Dès les déclenchements des opérations militaires russes en Ukraine, les prix du pétrole se sont envolés. Il faut s'attendre à ce que cette tendance haussière continue, du moins ces premiers jours du conflit. Cette hausse des prix des hydrocarbures va positivement impacter l'économie algérienne. Cependant, cette guerre n'aura pas que des conséquences positives. En effet, elle impactera inéluctablement le marché du blé et l’Algérie en ressentira les effets, avec une future crise sur l'approvisionnement en blé étant donné que le pays en est l'un des plus grands producteurs au monde.

Ainsi, ce conflit qui touche à l'un des plus gros producteurs et exportateurs de céréales et autres grains est un mauvais signe pour l’approvisionnement mondial, notamment en blé. Selon les spécialistes, il faut s'attendre à une diminution de l’offre et une hausse substantielle des prix, déjà très élevés sur les marché mondiaux et qui réduisent encore plus le pouvoir d'achat du consommateur algérien.

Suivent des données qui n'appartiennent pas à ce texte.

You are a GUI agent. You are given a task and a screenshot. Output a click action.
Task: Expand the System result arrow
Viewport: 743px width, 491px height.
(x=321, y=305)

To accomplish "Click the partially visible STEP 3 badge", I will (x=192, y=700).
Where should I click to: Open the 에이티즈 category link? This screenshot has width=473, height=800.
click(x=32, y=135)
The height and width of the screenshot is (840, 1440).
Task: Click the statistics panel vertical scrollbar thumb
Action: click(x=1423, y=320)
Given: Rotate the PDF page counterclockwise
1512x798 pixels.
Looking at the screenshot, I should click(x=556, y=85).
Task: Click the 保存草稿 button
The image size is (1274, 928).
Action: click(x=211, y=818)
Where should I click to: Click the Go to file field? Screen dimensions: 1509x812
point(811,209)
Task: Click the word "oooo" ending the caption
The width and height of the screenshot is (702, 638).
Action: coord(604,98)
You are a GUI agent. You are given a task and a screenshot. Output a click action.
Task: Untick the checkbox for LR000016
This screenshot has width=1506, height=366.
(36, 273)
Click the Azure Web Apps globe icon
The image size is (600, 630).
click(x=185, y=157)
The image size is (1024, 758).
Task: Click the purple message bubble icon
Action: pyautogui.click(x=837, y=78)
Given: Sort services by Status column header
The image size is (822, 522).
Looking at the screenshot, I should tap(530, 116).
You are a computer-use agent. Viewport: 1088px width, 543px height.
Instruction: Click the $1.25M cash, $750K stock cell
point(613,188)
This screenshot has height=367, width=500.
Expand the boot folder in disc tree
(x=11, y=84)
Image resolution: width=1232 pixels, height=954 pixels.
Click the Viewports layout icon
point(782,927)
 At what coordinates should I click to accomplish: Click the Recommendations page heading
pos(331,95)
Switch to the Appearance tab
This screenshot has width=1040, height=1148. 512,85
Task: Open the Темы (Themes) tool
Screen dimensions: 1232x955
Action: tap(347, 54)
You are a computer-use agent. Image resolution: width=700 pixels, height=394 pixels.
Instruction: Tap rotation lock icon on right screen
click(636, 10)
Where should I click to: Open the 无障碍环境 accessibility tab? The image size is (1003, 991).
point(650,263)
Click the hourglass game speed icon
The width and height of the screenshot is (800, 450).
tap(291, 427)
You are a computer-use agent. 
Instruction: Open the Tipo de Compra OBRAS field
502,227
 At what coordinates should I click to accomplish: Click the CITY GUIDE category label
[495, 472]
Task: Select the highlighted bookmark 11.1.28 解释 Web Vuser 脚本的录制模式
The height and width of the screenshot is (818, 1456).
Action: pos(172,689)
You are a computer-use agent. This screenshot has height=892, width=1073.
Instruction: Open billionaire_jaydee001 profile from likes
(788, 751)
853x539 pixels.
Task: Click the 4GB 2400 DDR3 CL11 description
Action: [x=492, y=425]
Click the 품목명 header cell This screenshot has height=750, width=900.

Ces spécialistes, qui craignent l'enlisement du conflit et son extension à la Mer noire d’où est exportée une grande partie du blé ukrainien, avertissent que les prix vont flamber. Sébastien Abis, directeur du club Demeter et chercheur à l’Institut de relations internationales et stratégiques (IRIS, France), affirme que « si l’offre diminue dans les prochains mois alors que la demande restera réelle et maintenue, vous pouvez avoir des conséquences importantes ».

De leur côté, les analystes de JP Morgan estiment qu'« il se peut qu’on assiste à une période prolongée de tensions géopolitiques élevées et de prime de risque élevée dans toutes les matières premières compte tenu de l’impact considérable de la Russie sur ces marchés ».

Comme le pétrole, le blé a aussi connu une hausse conséquente. Les cours de blé ont bondi de 9 %, avec une hausse de 12 % en 3 semaines. Ces hausses vont contribuer à saler la facture d'importation du blé pour l’Algérie. Il faut s'attendre aussi à des problèmes d'approvisionnement. De même, cette « guerre » va pousser l’Europe à appliquer des sanctions contre la Russie ; des sanctions financières qui compliqueraient le payement des factures d'importation. D'un autre côté, ces importations, qui se faisaient à partir des ports ukrainiens, seront tout simplement gelées en raison du conflit.